##### 引用文 #####

説明

簡易な清掃方法

【課題】従来の床面などに飛散する油はウエスやおが屑による吸収除去や界面活性剤を用いた除去が主であり、清掃後に来る油は除去できなく清掃すべき頻度が高い。
【解決手段】飛散した油あるいは古くこびり付いた油を多孔質の吸収材であらかた除去する。次いで、其処へ微生物の活性剤を含む溶液に浮遊させた油分解微生物を噴霧する。噴霧後は飛散してくる油は床面などに定着している微生物により順次分解される。この2段階の清掃作業で床面に飛散した油の清掃は著しく軽減され、産業廃棄物の排出も抑制できる。

【発明の詳細な説明】
【技術分野】
【0001】
本発明は、機械工場や調理場等の油がミスト状に成り飛散して床面等に付着した所から洗剤や溶剤を使用して油を除去もしくは回収するのではなく油を分解する微生物と分解に必要な補助栄養剤溶液を油上に撒布することで油を分解除去する簡易な清掃方法に関する。

##### 提供データ #####

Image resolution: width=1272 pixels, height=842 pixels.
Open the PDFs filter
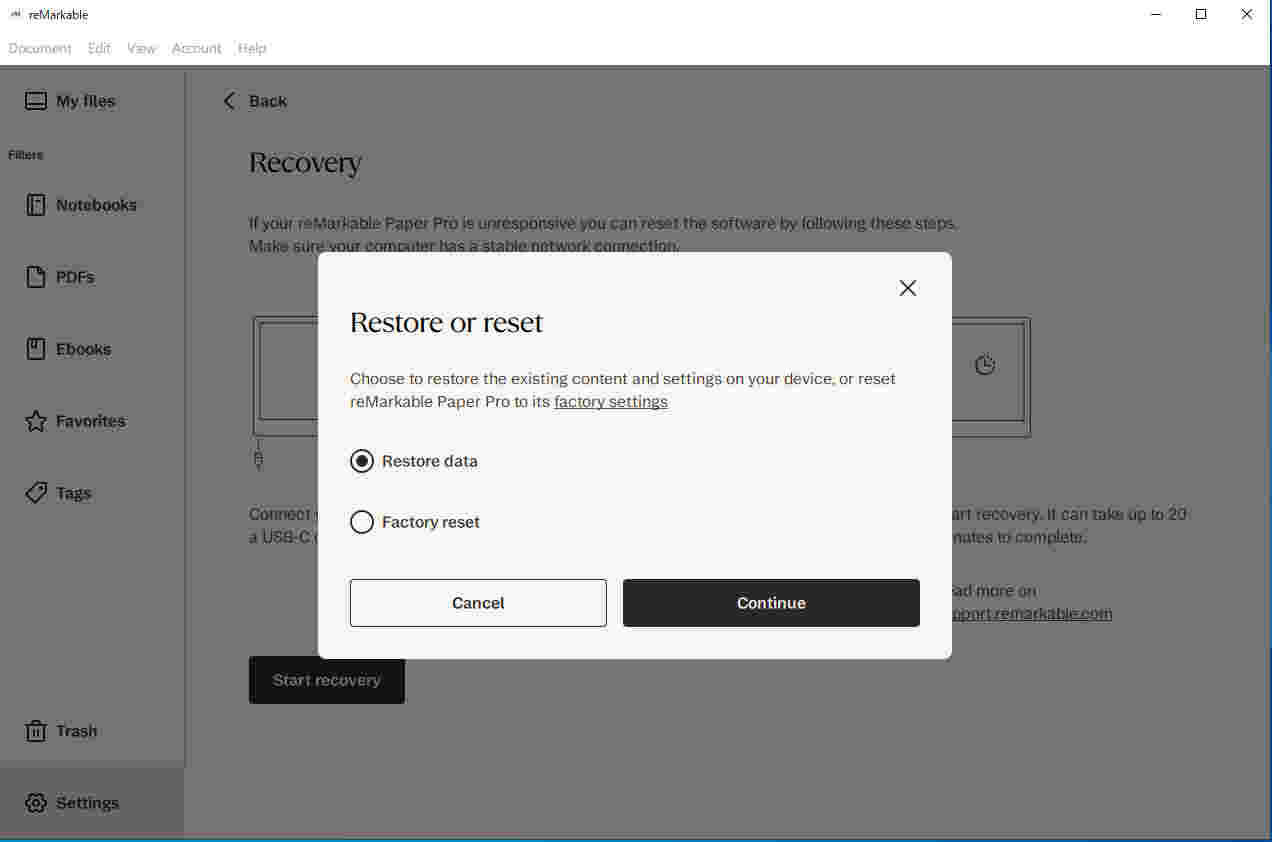(62, 277)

#####

= 作業内容 =
引用文の解決手段では、多孔質の吸収材で油をあらかた除去した後、そこへ何を噴霧するとされているか。

= 解答 =
微生物の活性剤を含む溶液に浮遊させた油分解微生物。